Task to complete: Only the lines from the one containing "Given: Select the Hand tool icon" through the end of the data below are to be repeated, exactly as given, without pictures.

Dataset entries:
======

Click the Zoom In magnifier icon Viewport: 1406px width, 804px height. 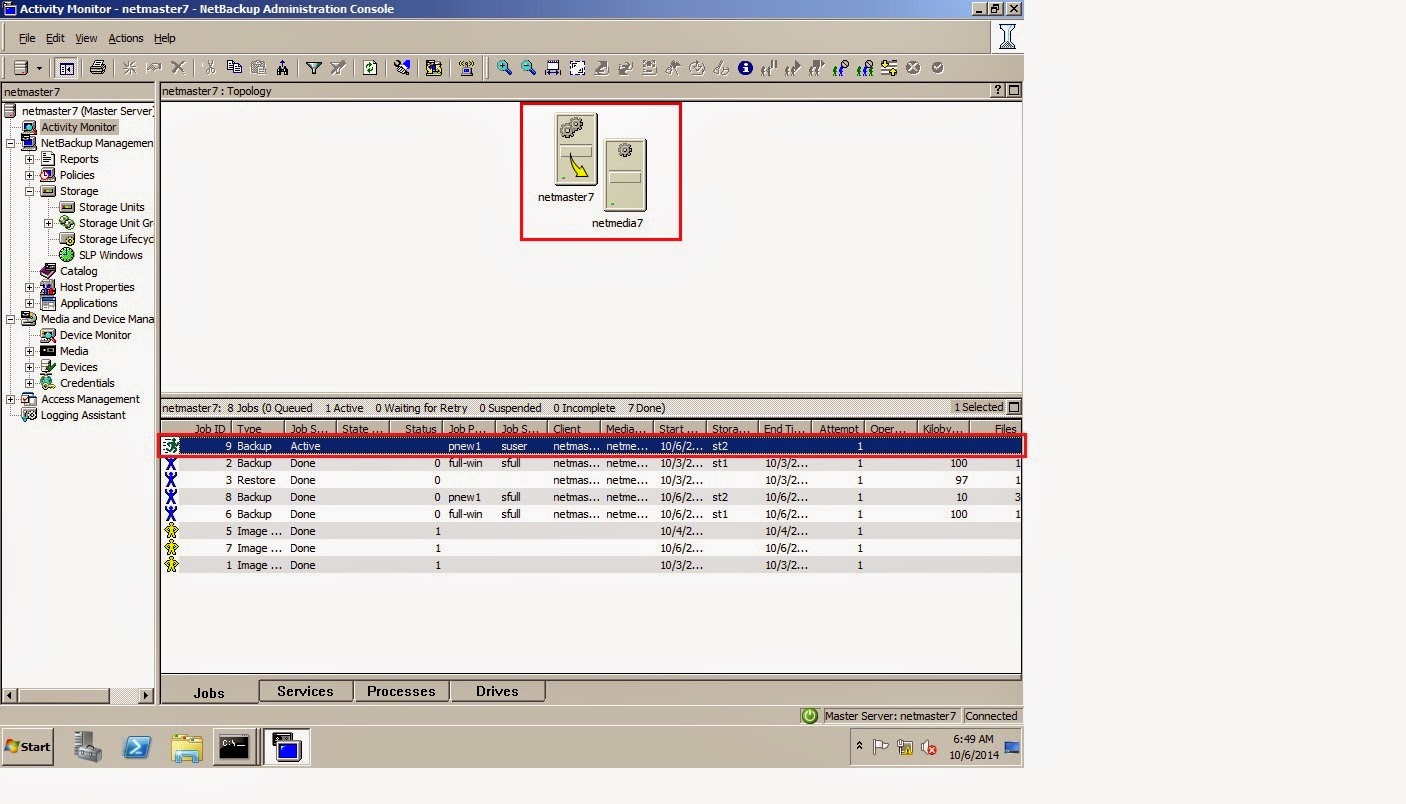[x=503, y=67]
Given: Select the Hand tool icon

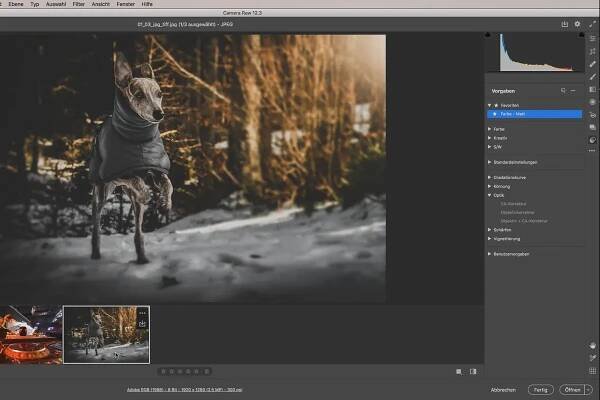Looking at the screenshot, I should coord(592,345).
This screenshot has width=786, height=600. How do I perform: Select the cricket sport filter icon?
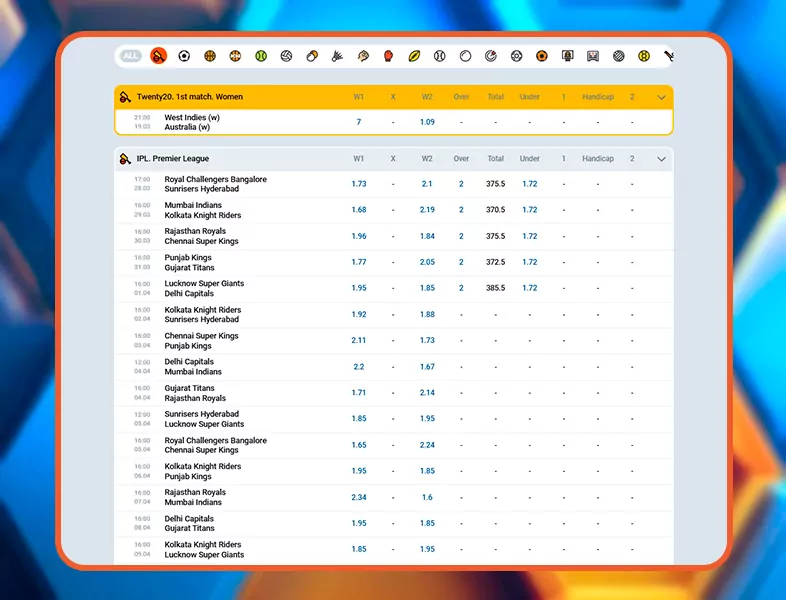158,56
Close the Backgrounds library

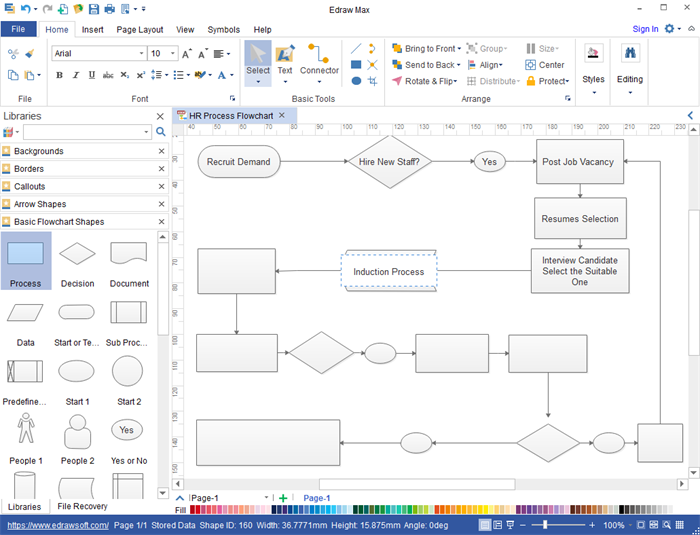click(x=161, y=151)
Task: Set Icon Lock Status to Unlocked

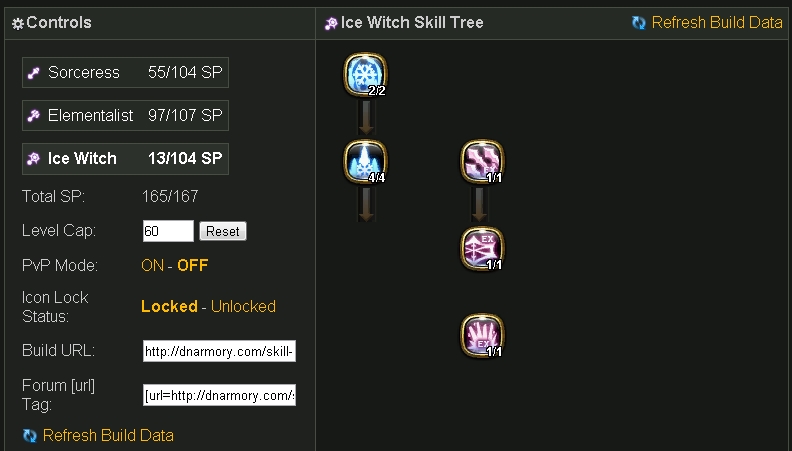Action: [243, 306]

======

Output for this task:
Given: Select the Hand tool icon

Looking at the screenshot, I should coord(592,345).
This screenshot has width=786, height=600. How do I perform: Select the cricket sport filter icon?
158,56
Close the Backgrounds library

click(x=161, y=151)
Task: Set Icon Lock Status to Unlocked

Action: [243, 306]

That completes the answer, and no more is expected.